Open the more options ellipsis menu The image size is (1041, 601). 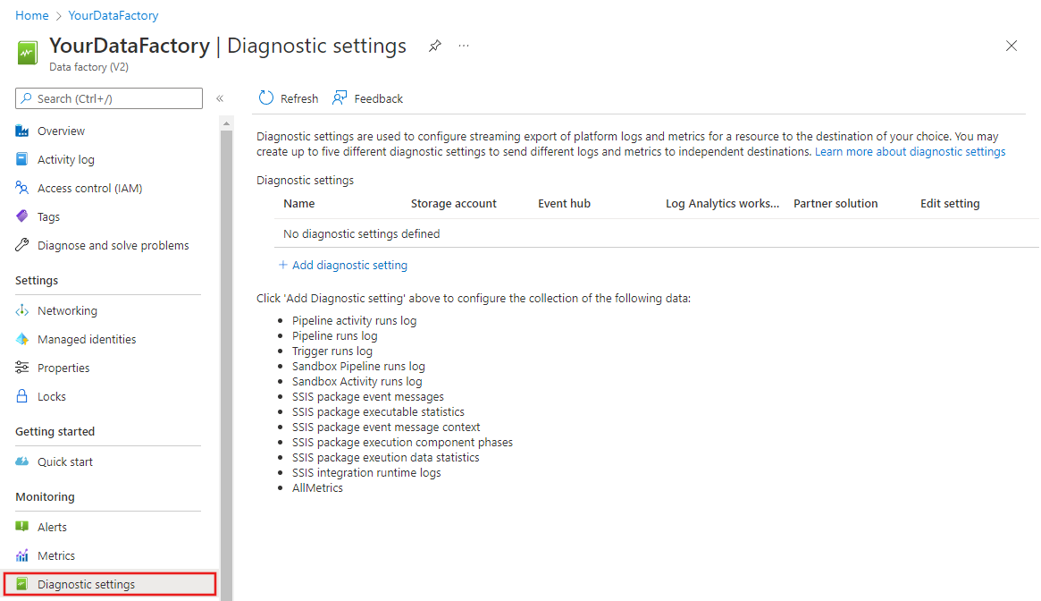pyautogui.click(x=464, y=46)
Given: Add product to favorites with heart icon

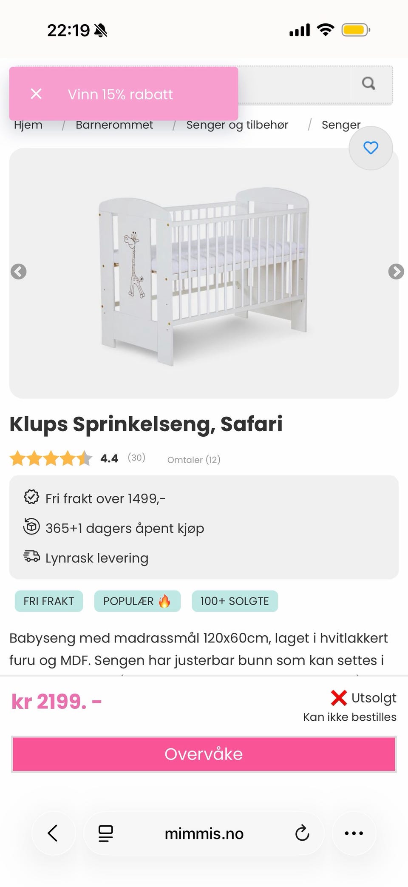Looking at the screenshot, I should [371, 148].
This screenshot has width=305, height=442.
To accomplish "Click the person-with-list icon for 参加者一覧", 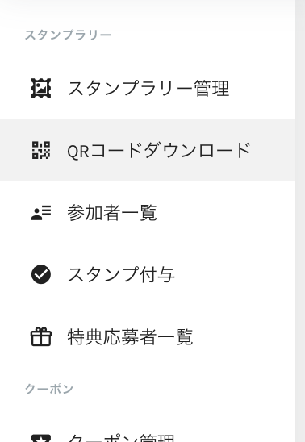I will [x=41, y=213].
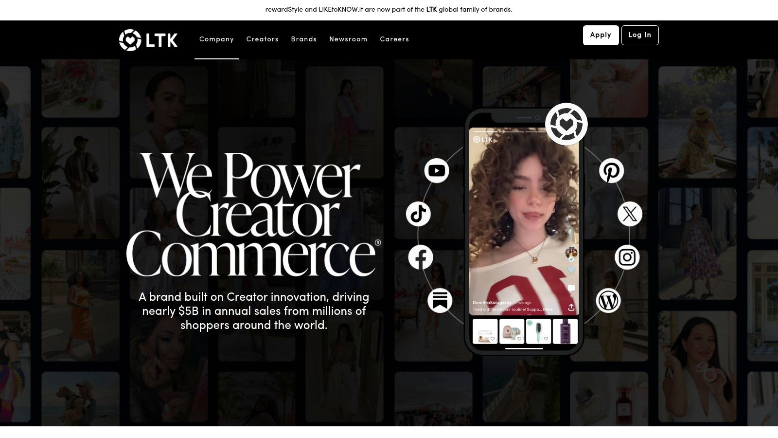Click the Pinterest icon
Viewport: 778px width, 438px height.
(611, 171)
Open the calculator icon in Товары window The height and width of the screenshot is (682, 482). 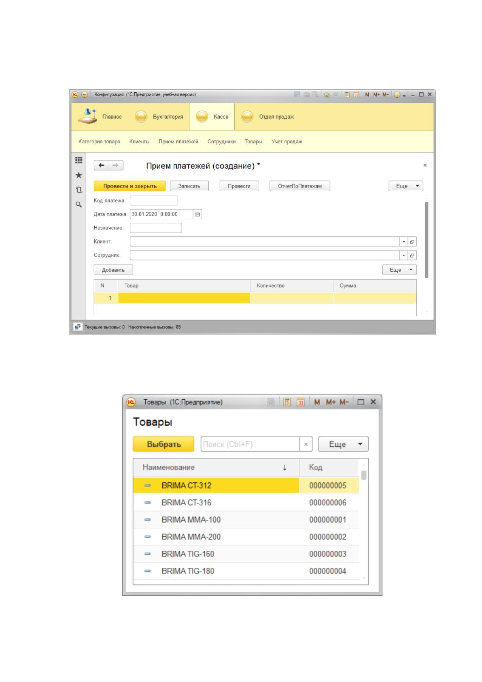click(x=287, y=402)
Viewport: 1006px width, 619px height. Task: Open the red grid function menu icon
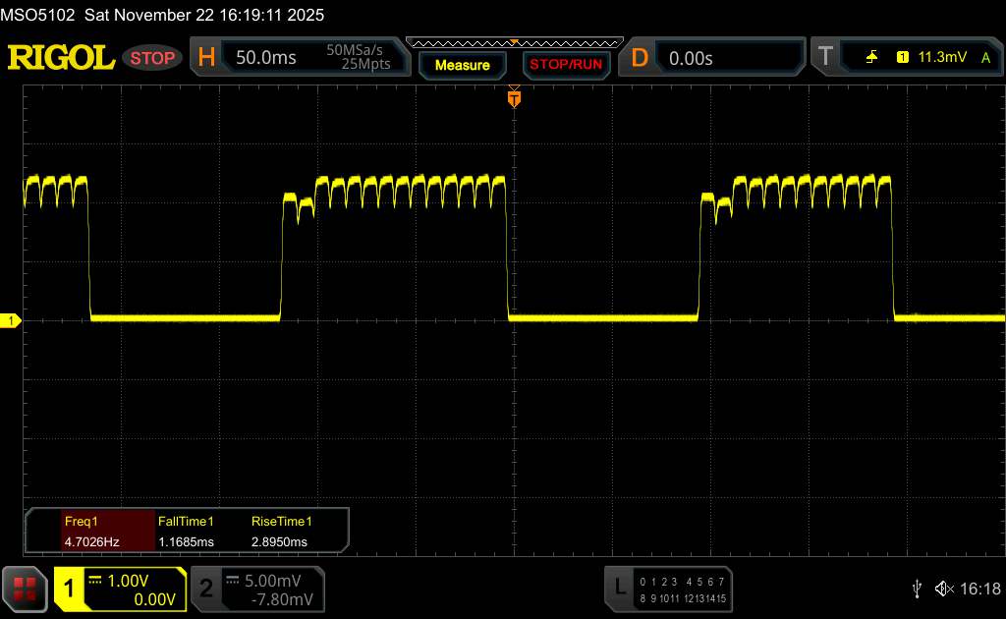pos(26,589)
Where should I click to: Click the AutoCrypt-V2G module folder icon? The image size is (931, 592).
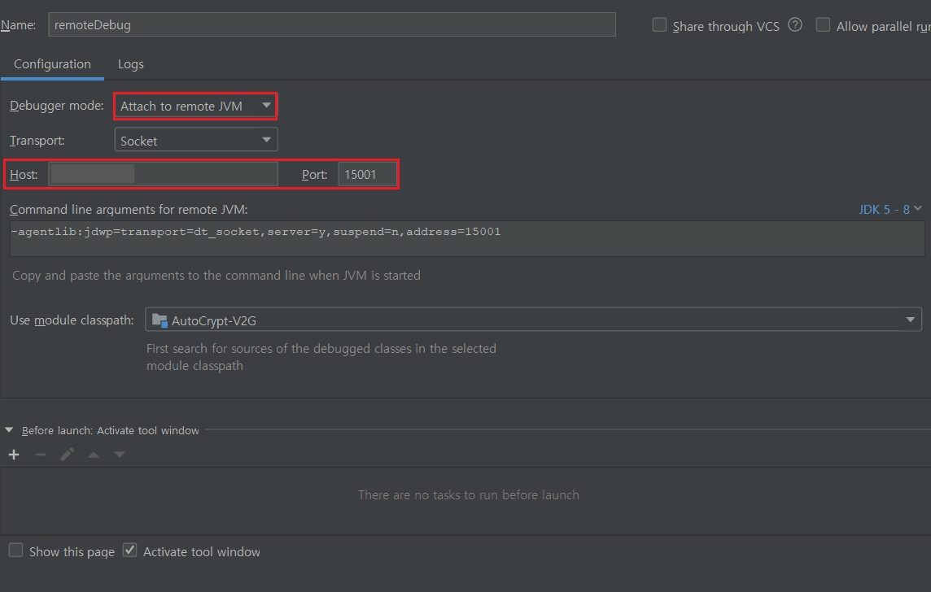(160, 320)
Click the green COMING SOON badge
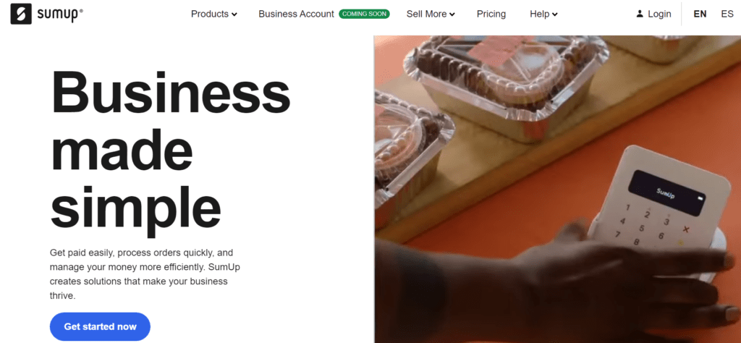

· · · ·

§ Task objective: The copy must start at the line containing "Where should I" and stop at the last line of the listing, both included, with every line exact and no pictures.

§ Result of the task:
Where should I click to: Click the AutoCrypt-V2G module folder icon? The image size is (931, 592).
(160, 320)
Click the green COMING SOON badge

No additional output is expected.